Seite ::
══════════

Das postmigrantische, frisch zusammengestellte Ensemble bürstet nicht nur Kanon-Klassiker wie „Die Nibelungen“ oder den „Kirschgarten“ gegen den Strich, indem es ihnen, logischerweise, andere Blickwinkel abgewinnt als die übrigen Häuser. Sondern es entwickelt gleichermaßen eigene Projekte, in denen Weltgeschichte perspektivenreich in den konkreten Biografien seiner multiethnischen Protagonisten gespiegelt wird.

So konservativ Begrifflichkeiten wie Ensemble- und Stadttheater in globalisierten Projektkulturohren klingen mögen: Mit einer Aneinanderreihung eingekaufter und fremd produzierter einzelner Events ist eine nachhaltige Profilierung schwerlich zu erreichen. Und vieles hat sich auch an der forcierten Projektkultur überholt, wirkt alt.

Unter Thomas Ostermeier hat sich die Schaubühne – ganz gleich, ob das in jedem Einzelfall überzeugend wirkt – mit ihren Klassiker-Aktualisierungen, in denen Schauspieler wie Nina Hoss oder Lars Eidinger auftreten, als Marke etabliert. Und auch dort wird ein Ensemble zusammengehalten. Ensemblebildung, man sieht es am Deutschen Theater, ist unabdingbar für die Kunst. Und nichts ist anspruchsvoller. Im Grunde gehören auch Autoren und Dramaturgen dazu. Sonst hätte sich die Schaubühne in den Siebzigerjahren nicht zu dem weltberühmten Theater entwickelt. Lange her. Aber der Ensemblegedanke lebt auch unter veränderten Bedingungen weiter.

Zu einem einigermaßen konstanten Kollektiv gehören neben Schauspielern auch Regisseure, Dramaturgen und Gewerke

Für ein Ensemble braucht es finanzielle wie strukturelle Schutzräume. Dazu gehört ein einigermaßen konstantes Kollektiv, zu dem neben den Schauspielern, Regisseuren und Dramaturgen auch die Gewerke gehören. Und ein solches Haus muss sich mit seinem Publikum entwickeln können. Ein Recht auf Kurzzeitstagnation und punktuelles Scheitern ist da unbedingt eingeschlossen. Ob das Ensemble dabei aus elf oder 22 fest angestellten Schauspielern besteht oder ob, wie aktuell an der Volksbühne, seit jeher fest mit dem Haus verankerte Protagonisten wie Kathrin Angerer inzwischen regelmäßig als Gäste auftreten, ist dabei nicht der entscheidende Punkt.

══════════

Extrahiertes Material ::
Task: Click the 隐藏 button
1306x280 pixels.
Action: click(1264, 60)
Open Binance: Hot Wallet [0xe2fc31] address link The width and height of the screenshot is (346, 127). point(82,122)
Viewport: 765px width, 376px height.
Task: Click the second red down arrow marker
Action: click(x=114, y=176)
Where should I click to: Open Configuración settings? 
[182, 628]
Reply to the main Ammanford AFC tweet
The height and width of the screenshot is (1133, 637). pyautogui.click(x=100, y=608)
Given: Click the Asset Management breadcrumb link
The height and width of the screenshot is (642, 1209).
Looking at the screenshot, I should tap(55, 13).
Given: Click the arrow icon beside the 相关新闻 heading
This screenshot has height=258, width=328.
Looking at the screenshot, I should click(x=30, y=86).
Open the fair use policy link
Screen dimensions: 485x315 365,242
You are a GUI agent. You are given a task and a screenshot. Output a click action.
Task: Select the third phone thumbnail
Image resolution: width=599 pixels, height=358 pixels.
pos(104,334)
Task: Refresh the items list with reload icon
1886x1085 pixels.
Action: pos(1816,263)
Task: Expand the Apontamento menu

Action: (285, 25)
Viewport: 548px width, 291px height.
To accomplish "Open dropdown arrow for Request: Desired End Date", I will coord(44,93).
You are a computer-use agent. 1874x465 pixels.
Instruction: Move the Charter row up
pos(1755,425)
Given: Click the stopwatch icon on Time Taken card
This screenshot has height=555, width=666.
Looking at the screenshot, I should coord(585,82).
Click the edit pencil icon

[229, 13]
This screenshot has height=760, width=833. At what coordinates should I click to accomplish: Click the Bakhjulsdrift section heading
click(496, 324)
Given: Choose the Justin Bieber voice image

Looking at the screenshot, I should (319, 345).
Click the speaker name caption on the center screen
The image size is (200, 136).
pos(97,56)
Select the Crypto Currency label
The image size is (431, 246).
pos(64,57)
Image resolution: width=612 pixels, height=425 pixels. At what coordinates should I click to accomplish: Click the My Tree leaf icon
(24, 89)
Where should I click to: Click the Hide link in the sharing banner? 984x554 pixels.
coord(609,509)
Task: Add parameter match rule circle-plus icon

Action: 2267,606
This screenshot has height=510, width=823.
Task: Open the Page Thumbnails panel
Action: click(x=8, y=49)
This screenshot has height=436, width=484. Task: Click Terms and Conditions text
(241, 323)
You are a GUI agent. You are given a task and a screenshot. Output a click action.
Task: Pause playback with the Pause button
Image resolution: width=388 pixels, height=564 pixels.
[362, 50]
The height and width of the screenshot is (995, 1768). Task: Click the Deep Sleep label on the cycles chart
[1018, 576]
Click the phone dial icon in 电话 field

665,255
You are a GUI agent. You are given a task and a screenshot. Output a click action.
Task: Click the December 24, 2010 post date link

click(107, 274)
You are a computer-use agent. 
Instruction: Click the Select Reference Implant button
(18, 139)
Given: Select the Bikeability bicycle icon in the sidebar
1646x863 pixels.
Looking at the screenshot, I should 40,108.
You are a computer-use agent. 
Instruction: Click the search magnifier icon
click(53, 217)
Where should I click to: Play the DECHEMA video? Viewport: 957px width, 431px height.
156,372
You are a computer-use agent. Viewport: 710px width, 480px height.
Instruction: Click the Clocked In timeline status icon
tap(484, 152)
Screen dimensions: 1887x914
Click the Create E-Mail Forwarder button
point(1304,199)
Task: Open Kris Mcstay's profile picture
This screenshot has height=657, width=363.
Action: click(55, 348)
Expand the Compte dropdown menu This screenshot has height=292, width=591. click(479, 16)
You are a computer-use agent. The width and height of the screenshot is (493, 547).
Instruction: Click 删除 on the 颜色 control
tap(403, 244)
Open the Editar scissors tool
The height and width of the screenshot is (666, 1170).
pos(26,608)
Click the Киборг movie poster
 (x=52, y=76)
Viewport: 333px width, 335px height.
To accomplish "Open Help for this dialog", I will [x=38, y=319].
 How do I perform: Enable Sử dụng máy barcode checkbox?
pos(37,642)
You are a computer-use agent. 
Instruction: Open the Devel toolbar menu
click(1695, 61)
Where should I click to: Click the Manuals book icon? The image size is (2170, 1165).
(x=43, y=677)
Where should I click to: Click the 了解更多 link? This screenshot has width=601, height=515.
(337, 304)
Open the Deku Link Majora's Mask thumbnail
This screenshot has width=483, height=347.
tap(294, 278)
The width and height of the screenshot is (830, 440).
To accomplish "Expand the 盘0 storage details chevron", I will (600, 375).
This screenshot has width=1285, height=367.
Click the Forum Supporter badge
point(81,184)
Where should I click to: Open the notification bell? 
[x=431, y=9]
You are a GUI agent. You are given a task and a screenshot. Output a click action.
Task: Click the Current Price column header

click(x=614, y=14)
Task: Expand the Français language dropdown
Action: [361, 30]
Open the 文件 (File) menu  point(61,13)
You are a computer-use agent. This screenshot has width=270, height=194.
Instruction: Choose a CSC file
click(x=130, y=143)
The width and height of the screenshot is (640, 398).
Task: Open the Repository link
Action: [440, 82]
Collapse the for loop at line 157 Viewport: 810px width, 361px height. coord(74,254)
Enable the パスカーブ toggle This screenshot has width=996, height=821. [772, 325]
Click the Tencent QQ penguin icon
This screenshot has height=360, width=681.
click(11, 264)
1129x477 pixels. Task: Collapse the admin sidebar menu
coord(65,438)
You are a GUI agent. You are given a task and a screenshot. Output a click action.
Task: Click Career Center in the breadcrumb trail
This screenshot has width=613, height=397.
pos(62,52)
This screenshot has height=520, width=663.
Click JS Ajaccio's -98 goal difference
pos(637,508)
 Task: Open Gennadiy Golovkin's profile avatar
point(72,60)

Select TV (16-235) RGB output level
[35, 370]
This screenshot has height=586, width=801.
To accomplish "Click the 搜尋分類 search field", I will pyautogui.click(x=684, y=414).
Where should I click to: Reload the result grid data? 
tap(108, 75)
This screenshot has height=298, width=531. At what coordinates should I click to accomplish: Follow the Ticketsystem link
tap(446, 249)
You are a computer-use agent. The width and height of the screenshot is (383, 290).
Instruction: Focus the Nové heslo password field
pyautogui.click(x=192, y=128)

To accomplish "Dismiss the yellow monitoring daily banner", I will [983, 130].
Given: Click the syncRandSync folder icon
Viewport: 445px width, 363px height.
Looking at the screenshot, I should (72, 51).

══════════

Gegebene Aufgabe ::
Extrahiere aus dem Text über Ensembletheater den Abschnitt von „So konservativ Begrifflichkeiten“ bis einschließlich „überholt, wirkt alt.“ im genauen Wortlaut.

Erwartete Antwort ::
So konservativ Begrifflichkeiten wie Ensemble- und Stadttheater in globalisierten Projektkulturohren klingen mögen: Mit einer Aneinanderreihung eingekaufter und fremd produzierter einzelner Events ist eine nachhaltige Profilierung schwerlich zu erreichen. Und vieles hat sich auch an der forcierten Projektkultur überholt, wirkt alt.